OBJECTIVES: Re-positive tests for SARS-CoV-2 in Coronavirus Disease 2019 (COVID-19) patients were common. We aimed to investigate the rate and risk factors of recurrent positive detection of SARS-CoV-2 in hospitalized COVID-19 patients.
METHODS: Oropharyngeal and nasopharyngeal swabs (n=3513) were collected to detect SARS-CoV-2 during the hospitalization. We analyzed the recurrent positive rate after consecutive negative results and its relationship to demographic characteristics.
RESULTS: Among 599 enrolled COVID-19 patients, the median time for viral RNA shedding was 24 days (IQR, 19-33 days). The positive rate of RT-PCR was 35.9% (215/599), 17.0% (65/383) and 12.4% (23/185) after one, two and three consecutive negative RT-PCR test results respectively. Medians of CT-values of initial positive test, rebound positive after two consecutive negative results, and rebound positive after three consecutive negative results were 28.8, 32.8 and 36.1 respectively. Compare with male patients, females had a significant higher rate of recurrent positive RT-PCR after three consecutive negative results (18.2%, 18/99 vs. 5.8%, 5/86, p=0.013). Older age (≥55 yrs) had a significant higher rate of recurrent positive RT-PCR after one negative result (42.3%, 165/390, vs. 23.9%, 50/209, p<0.001). Nasopharyngeal swab tests produced a higher positive rate than oropharyngeal swab tests (37.3%, 152/408 vs. 35.8%, 1111/3105).

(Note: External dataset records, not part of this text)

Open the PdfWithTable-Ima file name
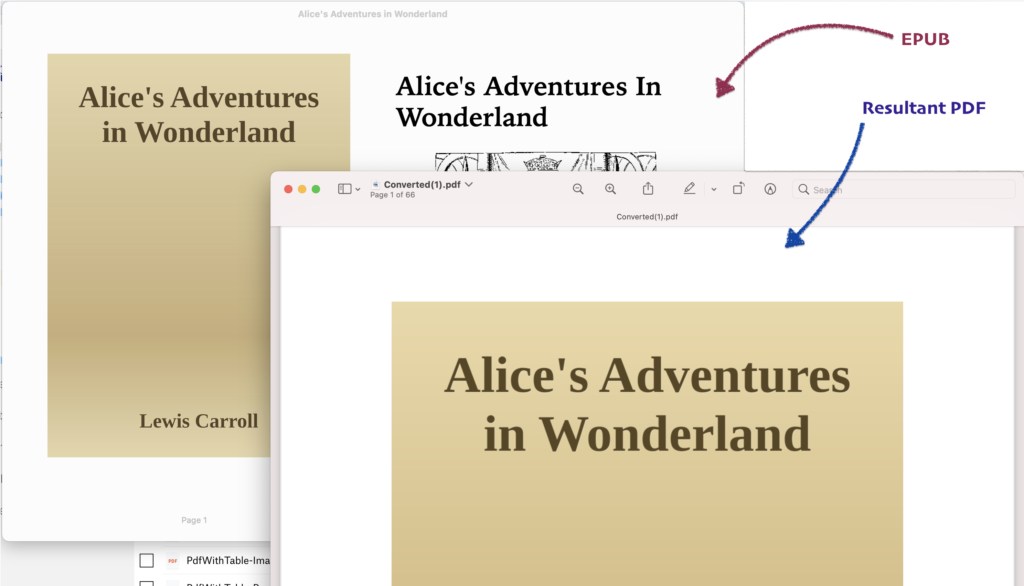1024x586 pixels. point(228,561)
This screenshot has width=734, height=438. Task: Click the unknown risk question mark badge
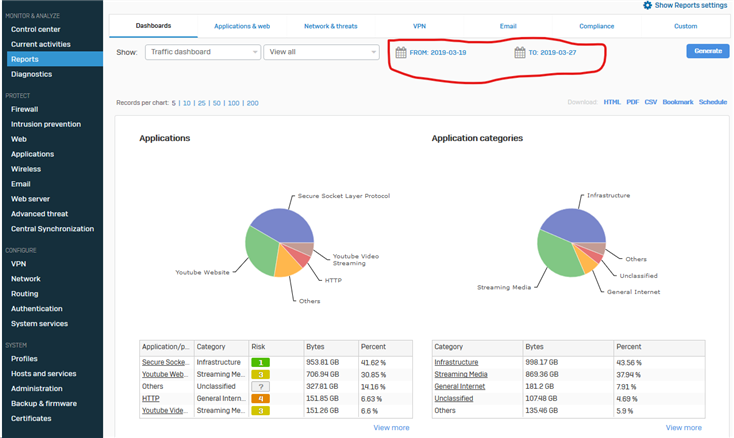(258, 386)
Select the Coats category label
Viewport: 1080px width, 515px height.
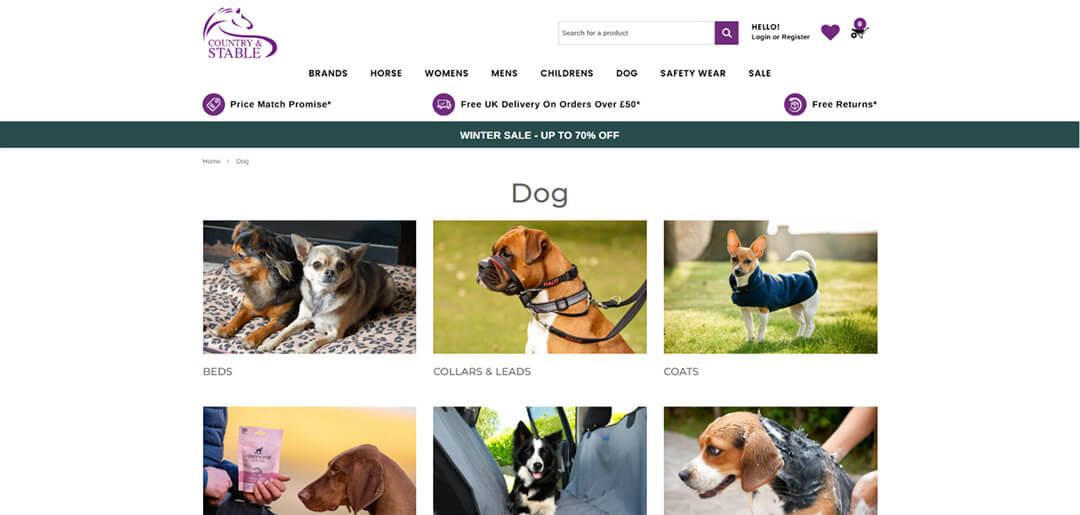click(x=681, y=372)
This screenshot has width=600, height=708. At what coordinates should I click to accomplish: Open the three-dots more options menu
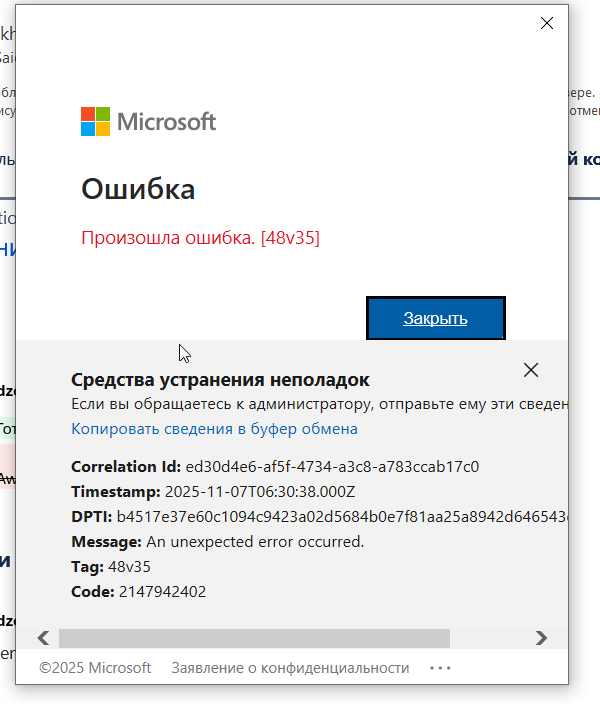click(x=440, y=668)
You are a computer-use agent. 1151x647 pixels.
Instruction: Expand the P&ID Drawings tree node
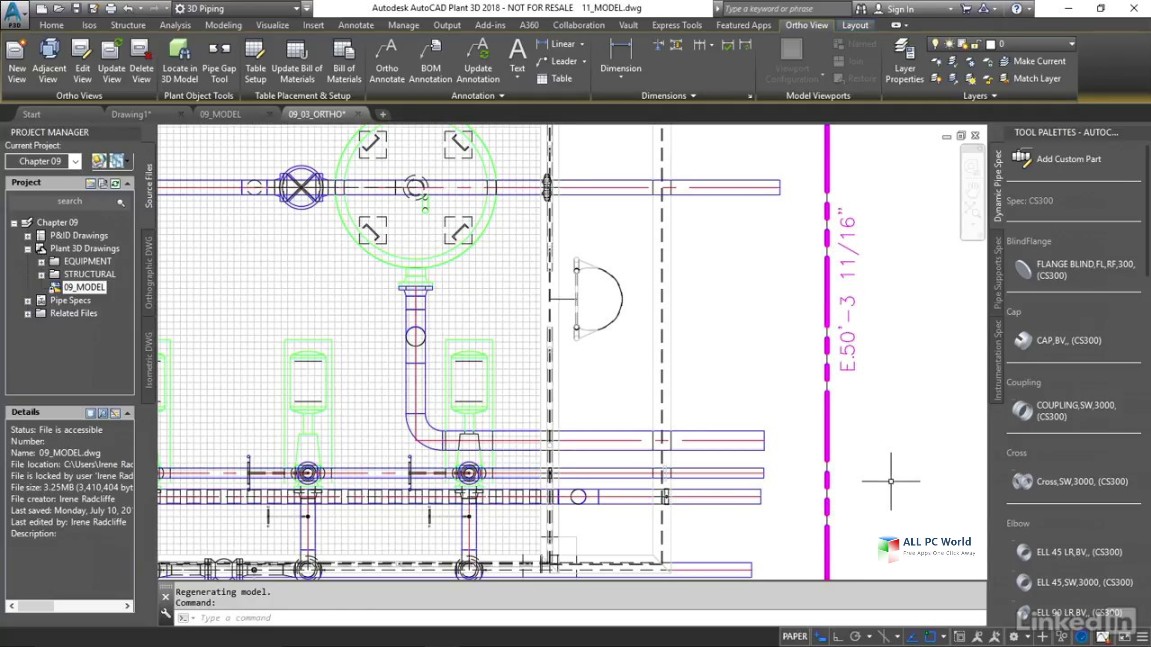28,236
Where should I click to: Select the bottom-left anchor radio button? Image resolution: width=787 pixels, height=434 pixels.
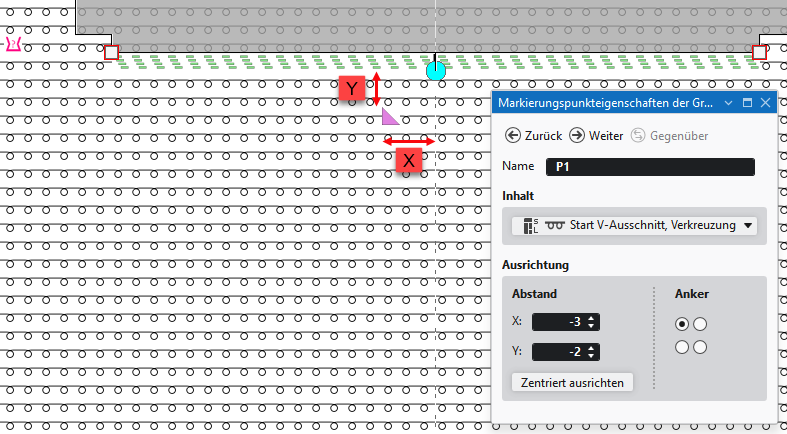pos(682,347)
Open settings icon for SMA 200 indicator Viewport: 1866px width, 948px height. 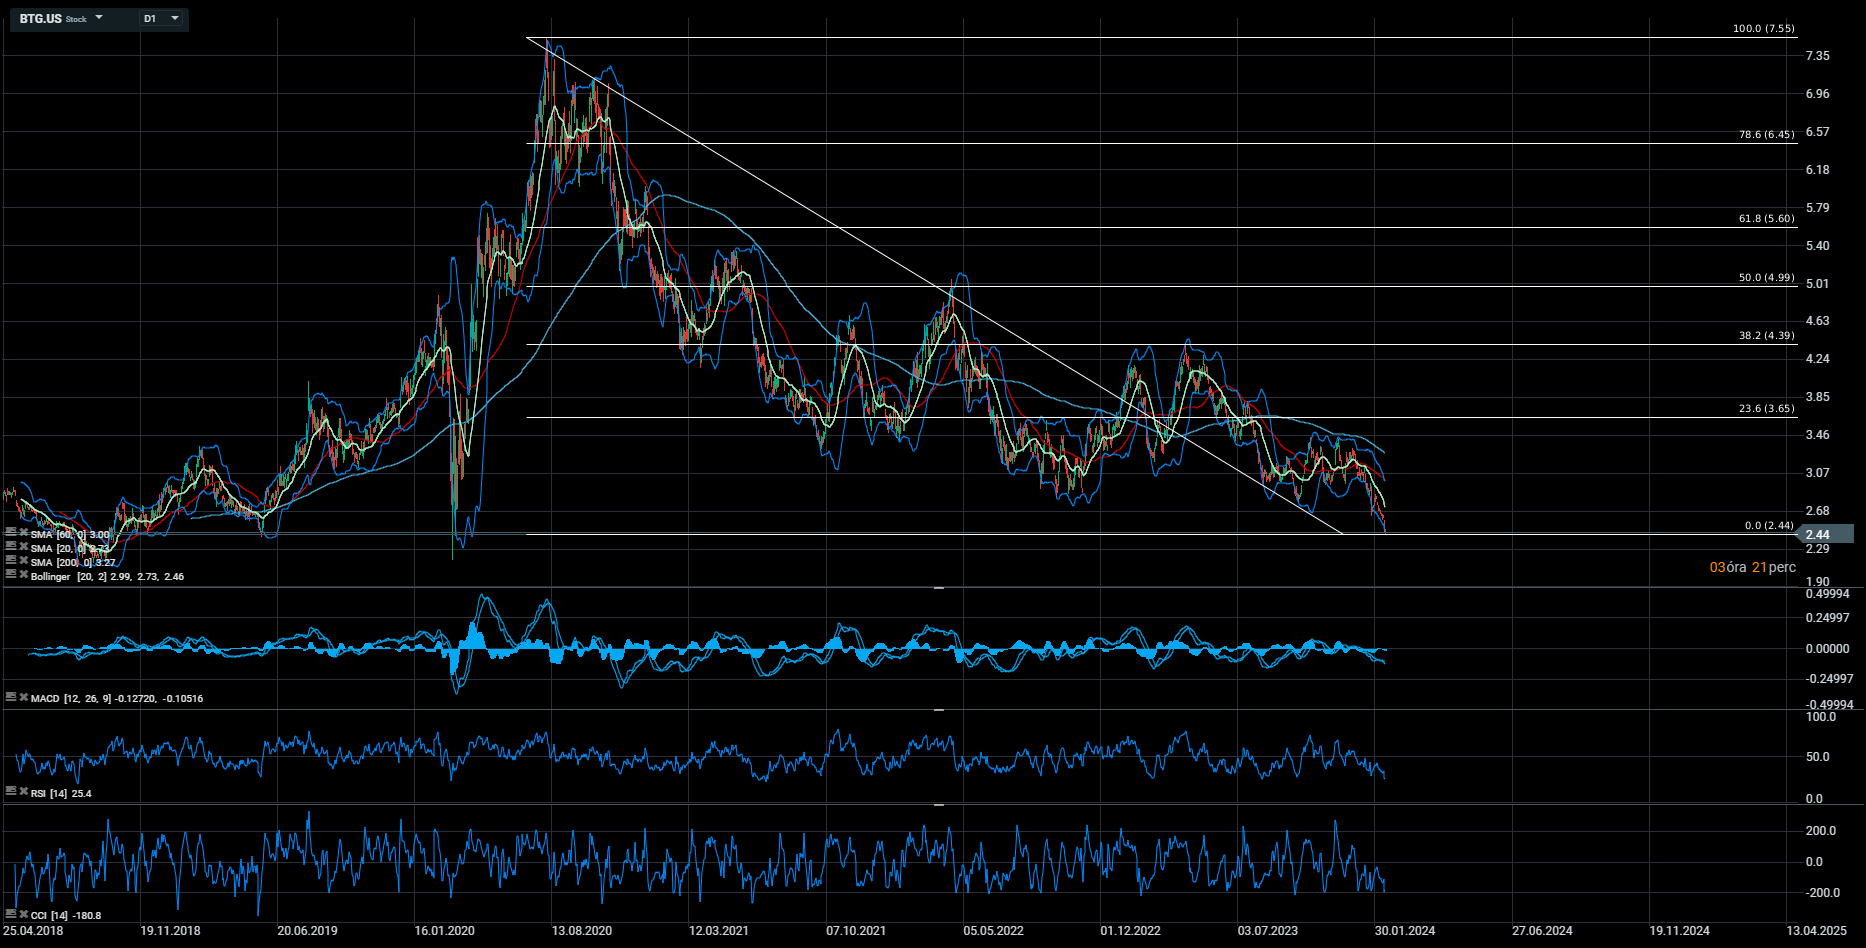10,561
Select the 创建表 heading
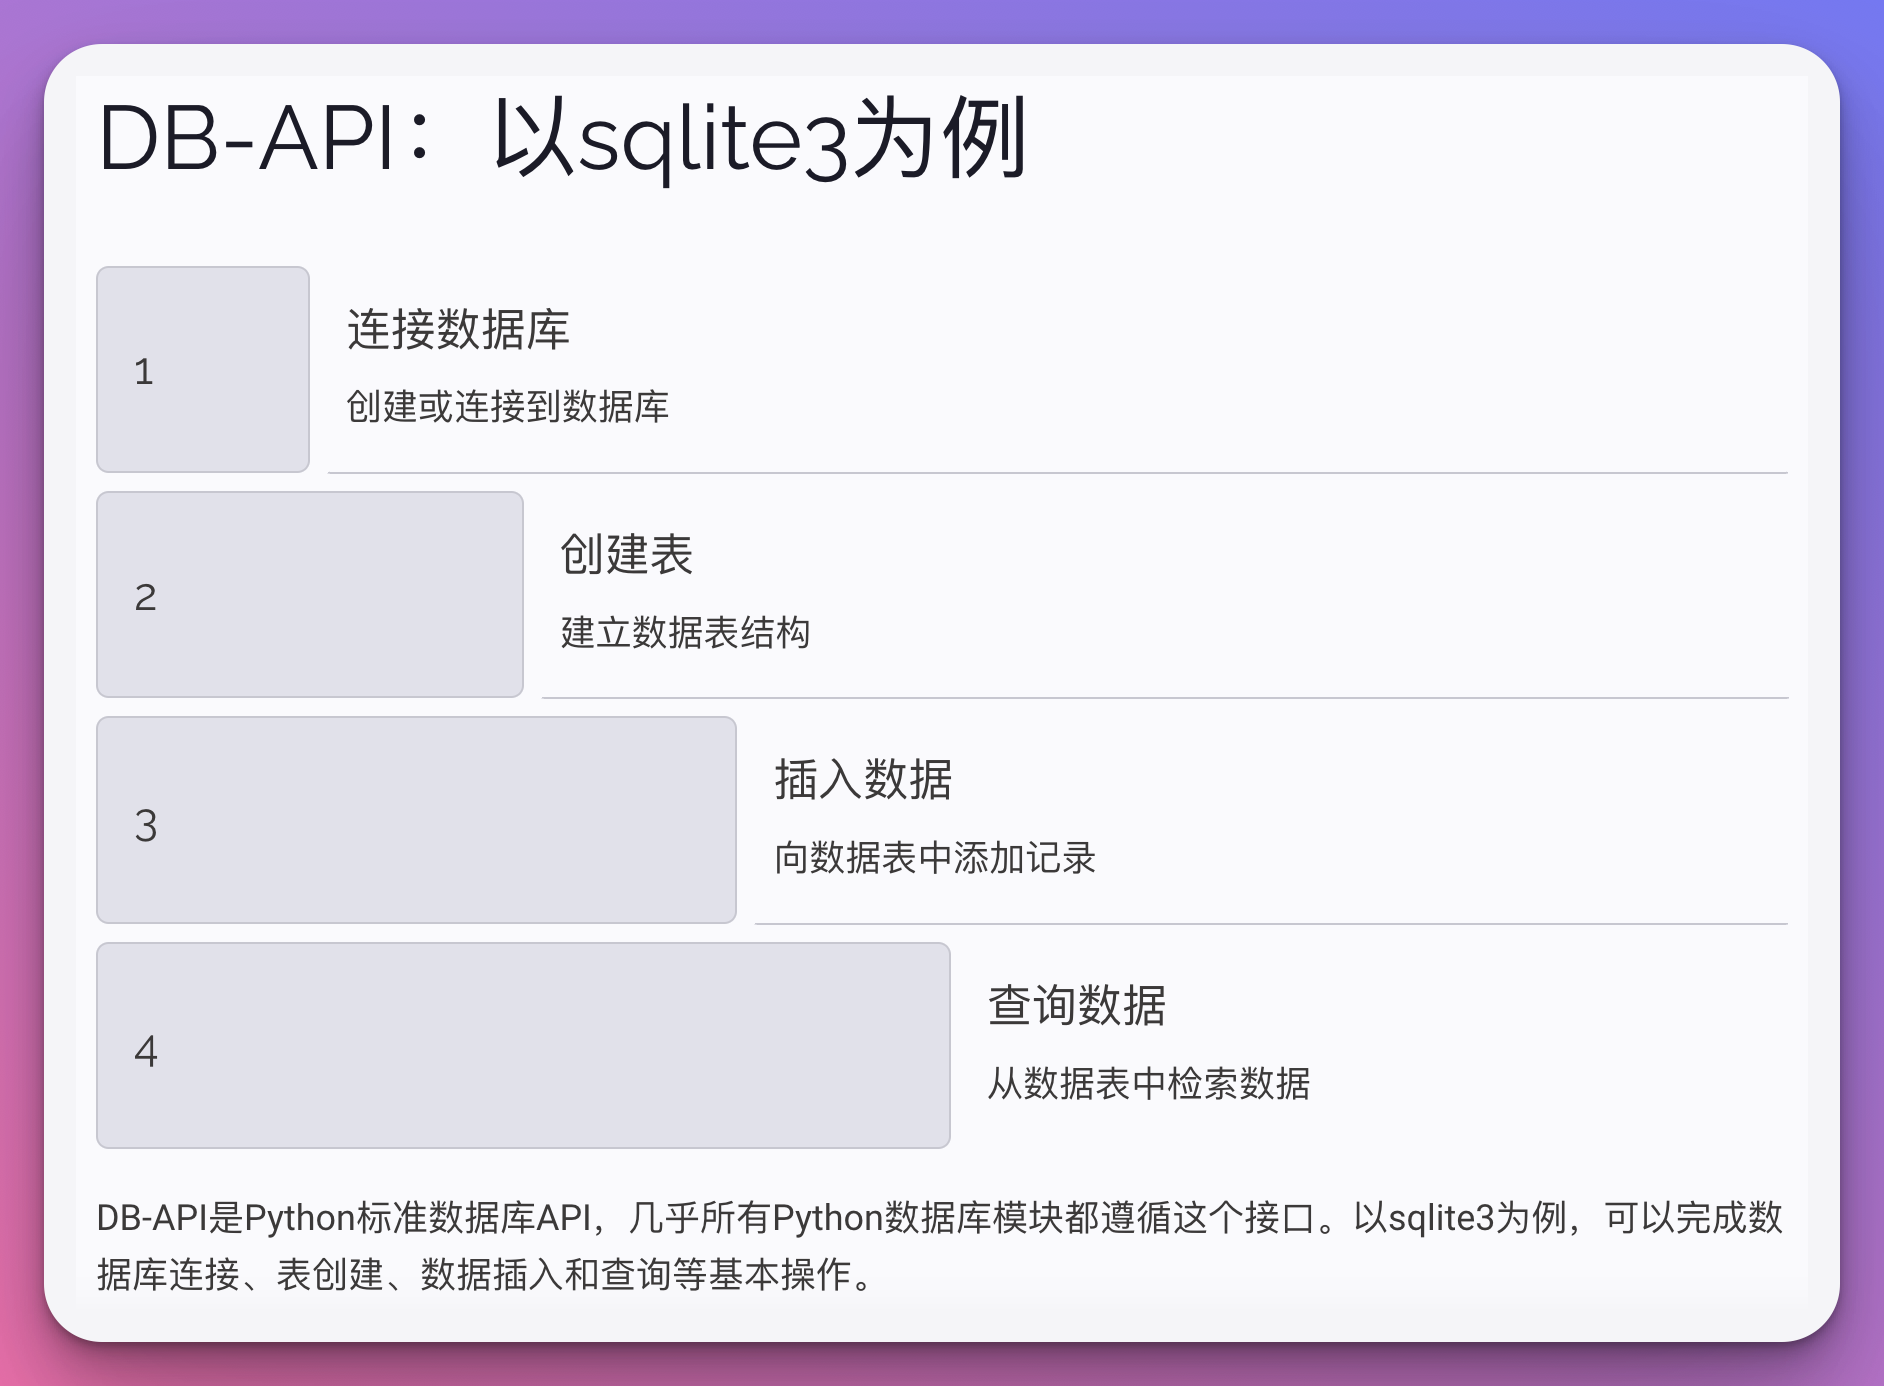 point(625,556)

CONCLUSIONS: Our study revealed the prevalence and dynamic characteristics of recurrent positive RT-PCR to SARS-CoV-2. We showed that around 17.0% (65/383) patients were tested positive for SARS-CoV-2 after two consecutive negative results. Patients with rebound positive RT-PCR test had a low viral load. Older age and female were risk factors for recurrent positive results.